There are 6 adults + 1 year old. I will need to purchase a pass separately for the 6th person. Still a great deal!


----------



## MichaelColey (Jun 8, 2015)

puppymommo said:


> Would Thanksgiving week also be an exceptionally busy time? DD and I might be going and would probably visit Universal on Monday and Tuesday of that week. I would imagine Thursday and Friday being very busy but not sure about earlier in the week.
> 
> Would we need the express passes on Monday and Tuesday?


Thanksgiving week is definitely busy.  If it's just two people, the on site hotel room is probably not the best deal, though.  That works better with 4-5 people to spread the cost between.


----------



## hhoope01 (Jun 9, 2015)

MichaelColey said:


> ... If it's just two people, the on site hotel room is probably not the best deal, though.  That works better with 4-5 people to spread the cost between.


I don't disagree that on-site works better with more people, but don't forget that not only does on-site get you the Unlimited Express Pass but also early access to the HP section of Universal Studios.  You would also want to put that on the scale as well as that will make the HP section much more accessible and doable especially during a busy time of the year.

You might be able to find another way to get early access (the much less expensive Cabana Bay or even some Universal vacation packages with off-site hotels), but check the costs of those with the purchasing of one or two Unlimited Express pass.  It may still be cheaper to go with one of the Luxury On-Site hotels even for only 2 persons.

But I will agree that Michael's general point, that with fewer folks, one of the other "options" may be less expensive.  So don't forget to check those as well.


----------



## mdurette (Jun 10, 2015)

You also asked a question about SeaWorld....are you missing anything since you have the one in CA.

You have two weeks....so, I would assume you have plenty of time.

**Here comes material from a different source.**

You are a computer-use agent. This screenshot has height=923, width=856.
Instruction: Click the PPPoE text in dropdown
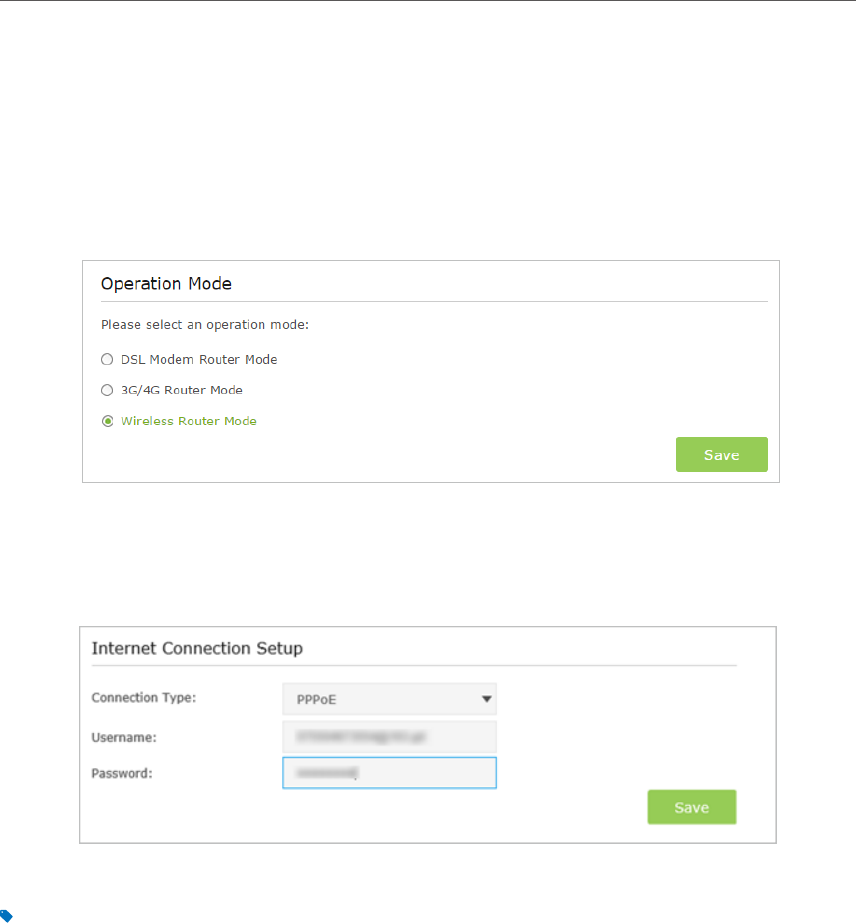pyautogui.click(x=317, y=700)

I would do it (but, we are SW fans)    We have been to SW Orlando more times that I can count and went to San Diego this past February.    We hit your SW and had a great time.   For us, it was really cool to check out and the notice the differences between the parks.


If you are pricing out tickets and do end up with SeaWorld in mind, check out.
1.  Going to discovery cove:   $249 for Day resort package and includes SW and Aquatica.
2.   SW also sells combo tickets that include Universal.  Pricing on their site.
3.   If you do SW or Aquatica at home.   By far the best deal is to purchase a super grover annual pass via Sesame place.  $231 for annual pass that gets you into ALL parks for a year.


----------



## Garnet (Jun 10, 2015)

*Thanks for all the great info!*

Thanks for sharing all the tips.  I ended up booking 1 night at the Loew's Pacific Royal for $371 (ouch).  There are 5 of us so I'm looking forward to the passes and extra hour.  I haven't purchased tickets yet, but may aim for adding Seaworld into the mix.


----------



## joewillie12 (Jun 10, 2015)

Garnet said:


> Thanks for sharing all the tips.  I ended up booking 1 night at the Loew's Pacific Royal for $371 (ouch).  There are 5 of us so I'm looking forward to the passes and extra hour.  I haven't purchased tickets yet, but may aim for adding Seaworld into the mix.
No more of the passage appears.